--- Start ---

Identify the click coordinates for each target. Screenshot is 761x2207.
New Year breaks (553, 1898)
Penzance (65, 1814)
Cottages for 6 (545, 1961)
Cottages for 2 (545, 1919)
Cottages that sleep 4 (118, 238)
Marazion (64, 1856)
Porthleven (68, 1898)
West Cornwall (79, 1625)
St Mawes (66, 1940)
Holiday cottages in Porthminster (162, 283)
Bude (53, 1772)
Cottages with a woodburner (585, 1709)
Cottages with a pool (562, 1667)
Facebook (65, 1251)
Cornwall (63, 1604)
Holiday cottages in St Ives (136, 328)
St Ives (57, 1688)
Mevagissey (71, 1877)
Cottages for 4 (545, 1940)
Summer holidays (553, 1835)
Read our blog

--- End ---

### Goal of the exercise
Copy every line of the data above, requests included, offsetting each number in the coordinate pairs by +56 and leaving all other numbers as they are.

### Output below
Identify the click coordinates for each target. Screenshot is 761x2207.
New Year breaks (609, 1954)
Penzance (121, 1870)
Cottages for 6 (601, 2017)
Cottages for 2 (601, 1975)
Cottages that sleep 4 (174, 294)
Marazion (120, 1912)
Porthleven (124, 1954)
West Cornwall (135, 1681)
St Mawes (122, 1996)
Holiday cottages in Porthminster (218, 339)
Bude (109, 1828)
Cottages with a woodburner (641, 1765)
Cottages with a pool (618, 1723)
Facebook (121, 1307)
Cornwall (119, 1660)
Holiday cottages in St Ives (192, 384)
St Ives (113, 1744)
Mevagissey (127, 1933)
Cottages for 4 (601, 1996)
Summer holidays (609, 1891)
Read our blog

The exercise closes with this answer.